Environment:Microsoft LoRA PyTorch CUDA Environment
| Knowledge Sources | |
|---|---|
| Domains | Infrastructure, Deep_Learning |
| Last Updated | 2026-02-10 05:30 GMT |
Overview
PyTorch GPU environment with CUDA and NCCL backend required for training LoRA-adapted models across all workflows (NLG and NLU).
Description
This environment provides the core GPU-accelerated context for all LoRA training and inference. The loralib package itself only depends on PyTorch (torch) and requires Python >= 3.6. Training scripts use torch.distributed with the NCCL backend for multi-GPU support. The NLG scripts support four distributed platforms: local (torch.distributed.launch), k8s (Kubernetes with OpenMPI), philly (Microsoft internal), and azure (Horovod). All platforms require NVIDIA CUDA GPUs.
Usage
Use this environment for any workflow in the Microsoft LoRA repository. It is the mandatory prerequisite for the LoRA Integration, GPT-2 NLG Finetuning, and NLU GLUE Finetuning workflows. The model is explicitly moved to CUDA via `lm_net = lm_net.cuda()` in the NLG training script, and distributed training requires NCCL.
System Requirements
| Category | Requirement | Notes |
|---|---|---|
| OS | Linux | NCCL backend requires Linux; Windows/macOS not supported for distributed training |
| Hardware | NVIDIA GPU with CUDA support | Multi-GPU recommended for distributed training |
| Python | >= 3.6 | Specified in `setup.py:L21` |
Dependencies
System Packages
- `cuda-toolkit` (CUDA 10.1 for NLG, CUDA 11.1 for NLU)

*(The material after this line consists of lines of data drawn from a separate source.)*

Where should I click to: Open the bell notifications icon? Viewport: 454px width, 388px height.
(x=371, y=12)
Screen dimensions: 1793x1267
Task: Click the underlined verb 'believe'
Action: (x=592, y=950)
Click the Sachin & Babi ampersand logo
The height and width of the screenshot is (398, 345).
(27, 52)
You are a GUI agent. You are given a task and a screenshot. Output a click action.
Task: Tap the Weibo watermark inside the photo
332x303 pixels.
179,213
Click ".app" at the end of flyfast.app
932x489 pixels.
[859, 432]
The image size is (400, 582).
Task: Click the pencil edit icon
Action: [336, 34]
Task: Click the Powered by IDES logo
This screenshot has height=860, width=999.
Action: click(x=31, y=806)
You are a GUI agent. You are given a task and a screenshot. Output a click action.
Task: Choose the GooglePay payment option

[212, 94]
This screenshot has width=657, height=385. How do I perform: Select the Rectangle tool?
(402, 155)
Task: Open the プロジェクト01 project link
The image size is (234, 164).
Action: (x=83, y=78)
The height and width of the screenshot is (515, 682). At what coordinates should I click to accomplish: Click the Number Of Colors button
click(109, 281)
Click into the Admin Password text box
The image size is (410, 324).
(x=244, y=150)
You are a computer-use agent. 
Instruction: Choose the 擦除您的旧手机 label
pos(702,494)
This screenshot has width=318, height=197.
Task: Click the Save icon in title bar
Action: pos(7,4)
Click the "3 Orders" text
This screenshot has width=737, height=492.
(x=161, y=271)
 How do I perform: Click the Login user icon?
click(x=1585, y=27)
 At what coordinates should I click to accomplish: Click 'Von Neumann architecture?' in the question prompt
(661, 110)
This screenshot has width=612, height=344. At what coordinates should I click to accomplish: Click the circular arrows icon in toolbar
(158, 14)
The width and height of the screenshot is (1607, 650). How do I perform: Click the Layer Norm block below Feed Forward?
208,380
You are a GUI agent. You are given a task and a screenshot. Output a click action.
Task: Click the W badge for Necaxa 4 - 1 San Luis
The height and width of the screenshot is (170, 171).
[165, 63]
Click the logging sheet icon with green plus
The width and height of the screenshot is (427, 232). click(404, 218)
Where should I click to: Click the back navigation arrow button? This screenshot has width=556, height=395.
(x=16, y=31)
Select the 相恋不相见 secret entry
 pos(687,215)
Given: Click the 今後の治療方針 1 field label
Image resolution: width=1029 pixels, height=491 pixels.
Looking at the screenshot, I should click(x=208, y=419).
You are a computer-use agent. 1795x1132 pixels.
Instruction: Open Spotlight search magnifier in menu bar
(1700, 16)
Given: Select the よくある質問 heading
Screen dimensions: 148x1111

- `nccl` (required for `torch.distributed` backend)
Python Packages
- `loralib` == 0.1.2 (or `pip install loralib`)
- `torch` >= 1.7.1 (NLG uses 1.7.1+cu101, NLU uses 1.9.0+cu111)
- `numpy`
NLG-Specific Packages (examples/NLG/requirement.txt)
- `torch` == 1.7.1+cu101
- `transformers` == 3.3.1
- `spacy`
- `tqdm`
- `tensorboard`
- `progress`
Credentials
No API keys or credentials required for the core loralib package. The NLG pretrained checkpoint download uses public S3 URLs. The NLU workflow may require access to Hugging Face model hub for downloading RoBERTa/DeBERTa checkpoints.
Quick Install
# Install loralib (core package)
pip install loralib
# For NLG example (GPT-2 fine-tuning)
pip install torch==1.7.1 transformers==3.3.1 spacy tqdm tensorboard progress
# For NLU example (GLUE fine-tuning), use the conda environment:
# conda env create -f examples/NLU/environment.yml
Code Evidence
Python version requirement from `setup.py:21`:
python_requires='>=3.6',
CUDA device usage from `examples/NLG/src/gpt2_ft.py:326`:
lm_net = lm_net.cuda()
NCCL distributed backend from `examples/NLG/src/gpu.py:59`:
dist.init_process_group(backend='nccl')
local_rank = torch.distributed.get_rank()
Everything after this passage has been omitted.